> _What the task requires_: For the data below, give the number of lines that include the word "phone" and nothing else.

# # #

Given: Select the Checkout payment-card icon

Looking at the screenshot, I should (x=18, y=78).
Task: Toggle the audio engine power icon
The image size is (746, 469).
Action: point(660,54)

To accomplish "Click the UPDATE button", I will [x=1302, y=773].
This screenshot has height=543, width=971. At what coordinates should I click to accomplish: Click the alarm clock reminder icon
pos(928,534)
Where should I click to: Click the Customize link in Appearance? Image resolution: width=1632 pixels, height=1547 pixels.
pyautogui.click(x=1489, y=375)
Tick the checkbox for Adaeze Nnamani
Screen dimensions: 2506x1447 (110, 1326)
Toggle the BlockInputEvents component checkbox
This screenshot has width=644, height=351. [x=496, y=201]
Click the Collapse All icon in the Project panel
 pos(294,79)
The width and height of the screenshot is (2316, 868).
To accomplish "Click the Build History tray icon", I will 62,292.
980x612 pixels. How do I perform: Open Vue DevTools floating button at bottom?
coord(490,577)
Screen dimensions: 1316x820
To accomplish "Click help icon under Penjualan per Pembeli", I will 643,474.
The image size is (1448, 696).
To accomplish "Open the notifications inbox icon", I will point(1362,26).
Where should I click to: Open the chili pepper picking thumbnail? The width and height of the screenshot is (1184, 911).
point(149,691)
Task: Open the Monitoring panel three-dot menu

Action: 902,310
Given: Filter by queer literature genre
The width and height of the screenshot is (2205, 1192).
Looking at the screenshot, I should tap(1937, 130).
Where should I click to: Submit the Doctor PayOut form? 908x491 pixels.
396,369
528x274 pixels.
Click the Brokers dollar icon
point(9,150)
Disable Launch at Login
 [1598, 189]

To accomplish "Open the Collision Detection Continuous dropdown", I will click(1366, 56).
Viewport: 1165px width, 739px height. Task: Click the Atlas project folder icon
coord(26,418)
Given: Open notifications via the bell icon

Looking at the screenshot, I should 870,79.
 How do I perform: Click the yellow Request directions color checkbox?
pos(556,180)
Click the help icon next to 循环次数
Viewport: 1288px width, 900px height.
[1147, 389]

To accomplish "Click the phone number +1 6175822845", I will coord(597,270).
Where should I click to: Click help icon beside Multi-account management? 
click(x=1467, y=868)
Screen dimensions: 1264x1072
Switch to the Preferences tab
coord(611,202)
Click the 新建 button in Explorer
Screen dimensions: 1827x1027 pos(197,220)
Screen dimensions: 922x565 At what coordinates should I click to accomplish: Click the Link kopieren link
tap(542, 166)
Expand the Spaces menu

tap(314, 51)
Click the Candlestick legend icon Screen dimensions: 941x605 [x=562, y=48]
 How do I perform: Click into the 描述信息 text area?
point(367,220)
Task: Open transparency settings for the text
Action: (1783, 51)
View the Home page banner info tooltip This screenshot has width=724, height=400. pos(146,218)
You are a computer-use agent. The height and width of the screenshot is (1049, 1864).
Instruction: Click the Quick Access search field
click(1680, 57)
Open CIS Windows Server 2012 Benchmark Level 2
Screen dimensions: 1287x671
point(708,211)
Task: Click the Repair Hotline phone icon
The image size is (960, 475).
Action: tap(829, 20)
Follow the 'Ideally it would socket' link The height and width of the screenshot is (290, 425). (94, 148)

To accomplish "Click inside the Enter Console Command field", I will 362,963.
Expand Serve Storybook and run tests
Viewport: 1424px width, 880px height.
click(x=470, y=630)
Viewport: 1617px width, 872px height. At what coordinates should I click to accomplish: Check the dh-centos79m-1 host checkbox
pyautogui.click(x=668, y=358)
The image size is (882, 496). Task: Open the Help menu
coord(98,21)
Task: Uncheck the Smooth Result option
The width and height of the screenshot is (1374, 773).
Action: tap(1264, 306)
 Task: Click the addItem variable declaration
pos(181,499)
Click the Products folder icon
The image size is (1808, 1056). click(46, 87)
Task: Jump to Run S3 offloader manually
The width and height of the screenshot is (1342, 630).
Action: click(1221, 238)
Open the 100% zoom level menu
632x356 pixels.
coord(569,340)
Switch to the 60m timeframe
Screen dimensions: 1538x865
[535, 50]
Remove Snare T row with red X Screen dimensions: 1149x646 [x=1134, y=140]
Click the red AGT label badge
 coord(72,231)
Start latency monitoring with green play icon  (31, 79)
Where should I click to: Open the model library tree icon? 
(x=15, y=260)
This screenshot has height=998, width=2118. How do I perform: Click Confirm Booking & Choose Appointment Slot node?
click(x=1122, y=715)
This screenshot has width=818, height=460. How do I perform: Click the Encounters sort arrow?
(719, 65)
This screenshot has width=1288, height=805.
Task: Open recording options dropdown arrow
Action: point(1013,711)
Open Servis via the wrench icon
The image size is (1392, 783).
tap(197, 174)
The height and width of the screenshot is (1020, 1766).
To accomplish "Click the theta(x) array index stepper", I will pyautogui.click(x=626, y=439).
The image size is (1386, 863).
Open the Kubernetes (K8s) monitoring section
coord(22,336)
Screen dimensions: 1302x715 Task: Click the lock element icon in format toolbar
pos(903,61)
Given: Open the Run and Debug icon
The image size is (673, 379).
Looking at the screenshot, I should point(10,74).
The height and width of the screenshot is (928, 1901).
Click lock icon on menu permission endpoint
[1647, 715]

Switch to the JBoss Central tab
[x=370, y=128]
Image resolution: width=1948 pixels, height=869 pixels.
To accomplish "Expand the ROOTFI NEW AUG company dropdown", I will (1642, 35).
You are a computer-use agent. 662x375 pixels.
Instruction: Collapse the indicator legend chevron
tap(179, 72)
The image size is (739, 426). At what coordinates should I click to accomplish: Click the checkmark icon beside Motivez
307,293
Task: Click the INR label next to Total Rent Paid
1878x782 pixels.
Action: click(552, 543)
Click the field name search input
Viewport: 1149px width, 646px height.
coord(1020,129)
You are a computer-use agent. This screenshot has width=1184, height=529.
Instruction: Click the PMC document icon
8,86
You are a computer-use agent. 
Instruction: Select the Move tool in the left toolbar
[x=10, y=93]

# # #

> _Task solution_: 2